◆ What you should do ◆
Keeping every word the same, give again only the lines from the one with "Task: Open the Flying Objects menu" through the end of the data, both included, and leave every picture out.

================================

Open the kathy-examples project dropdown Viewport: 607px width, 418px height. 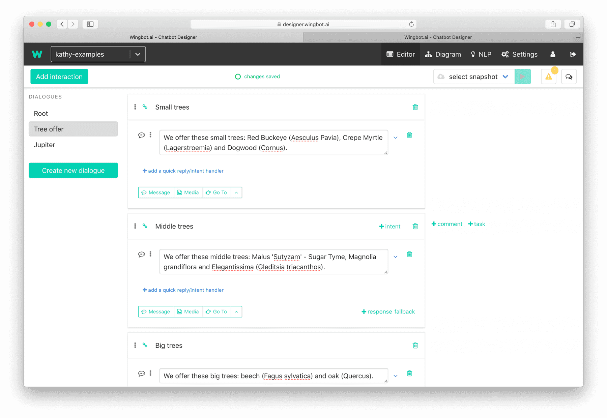137,54
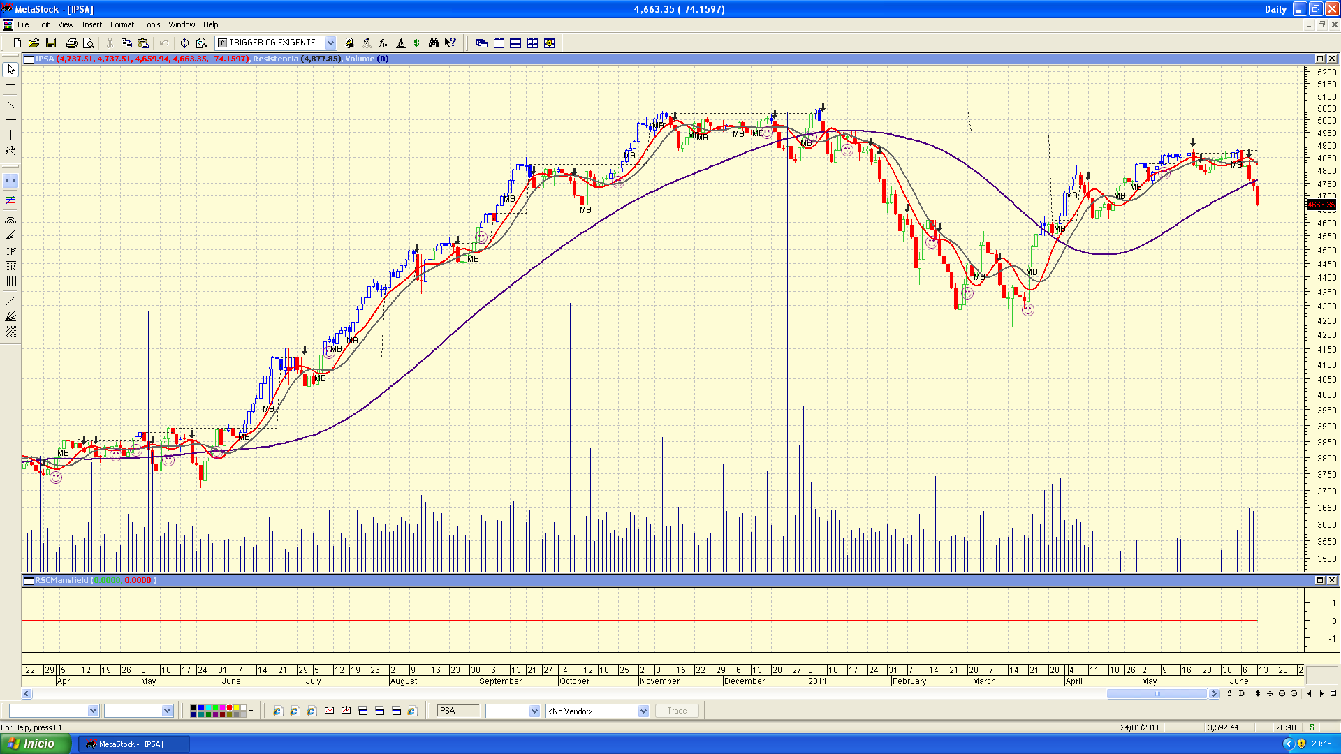Toggle the arrow pointer selection tool
This screenshot has height=754, width=1341.
[10, 70]
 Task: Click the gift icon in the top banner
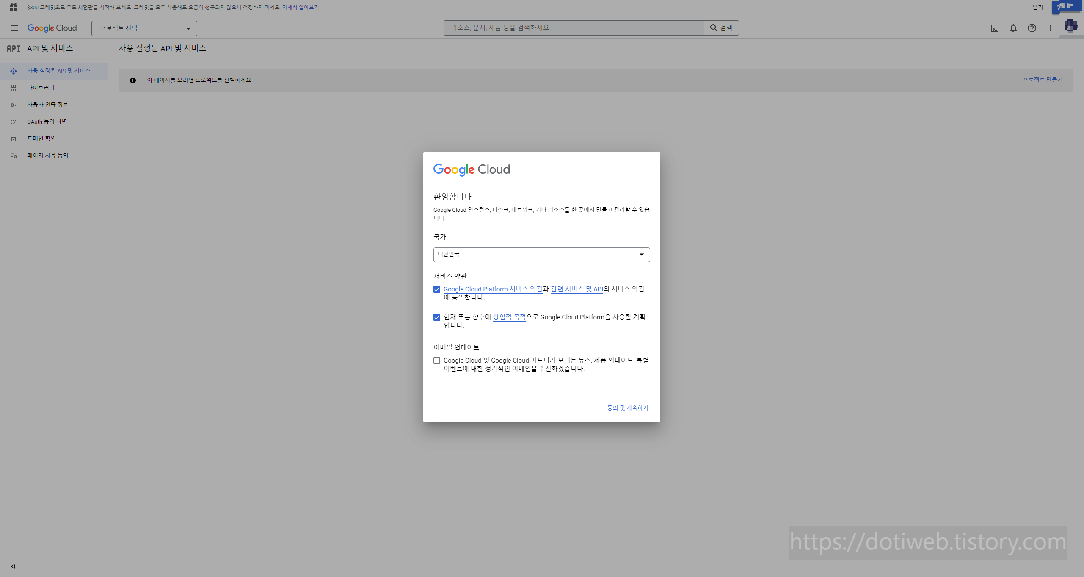tap(14, 7)
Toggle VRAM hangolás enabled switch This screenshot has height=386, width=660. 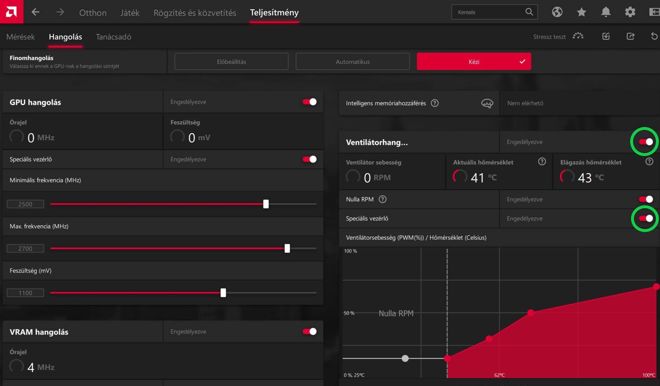310,331
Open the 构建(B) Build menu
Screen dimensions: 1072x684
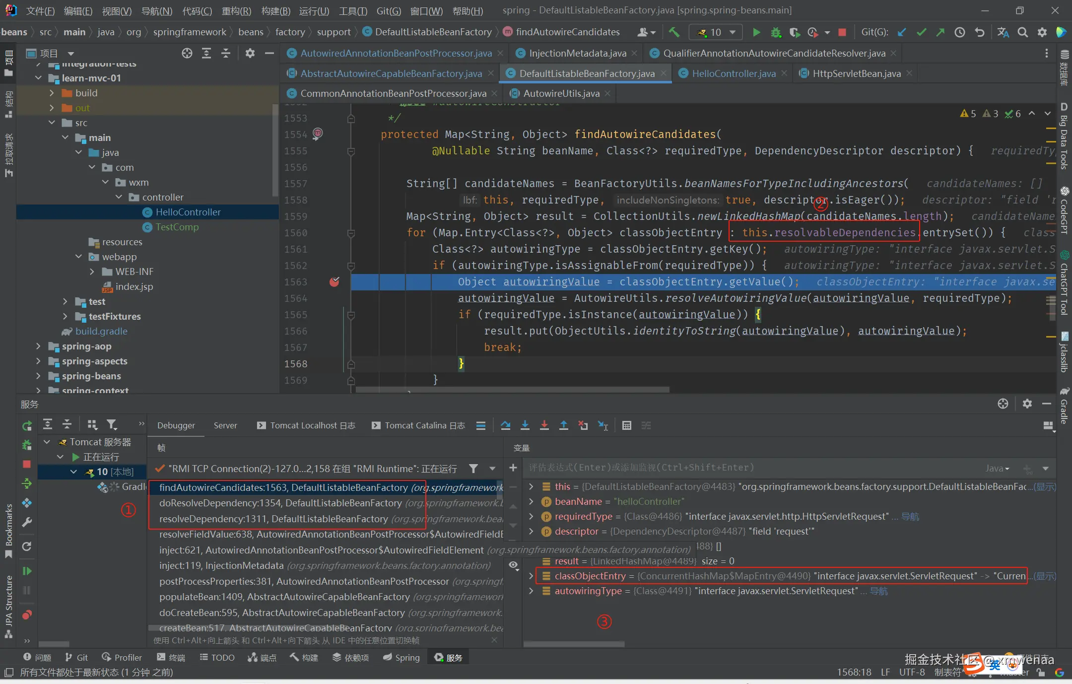275,11
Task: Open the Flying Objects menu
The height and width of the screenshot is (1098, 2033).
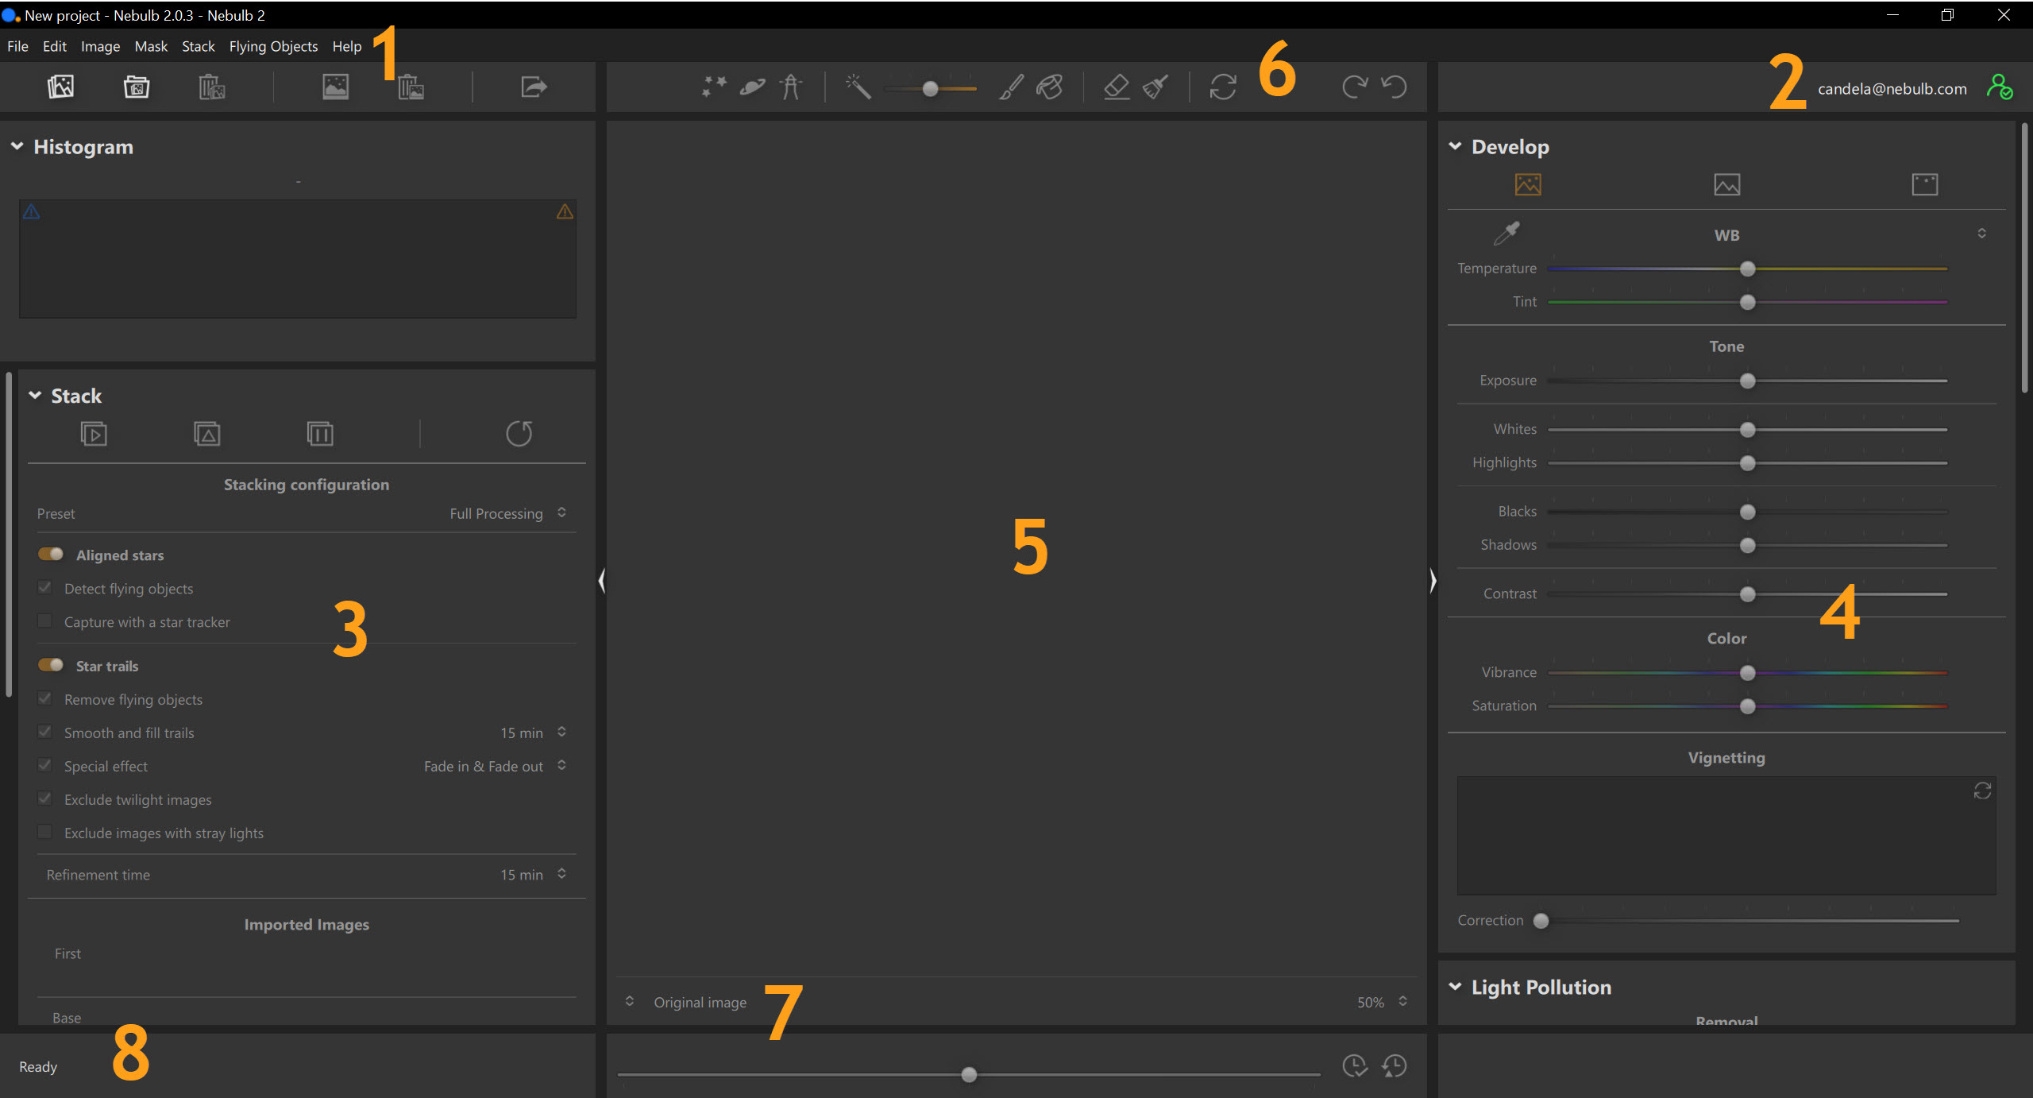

================================

◆ Answer section ◆
Task: Open the Flying Objects menu
The height and width of the screenshot is (1098, 2033).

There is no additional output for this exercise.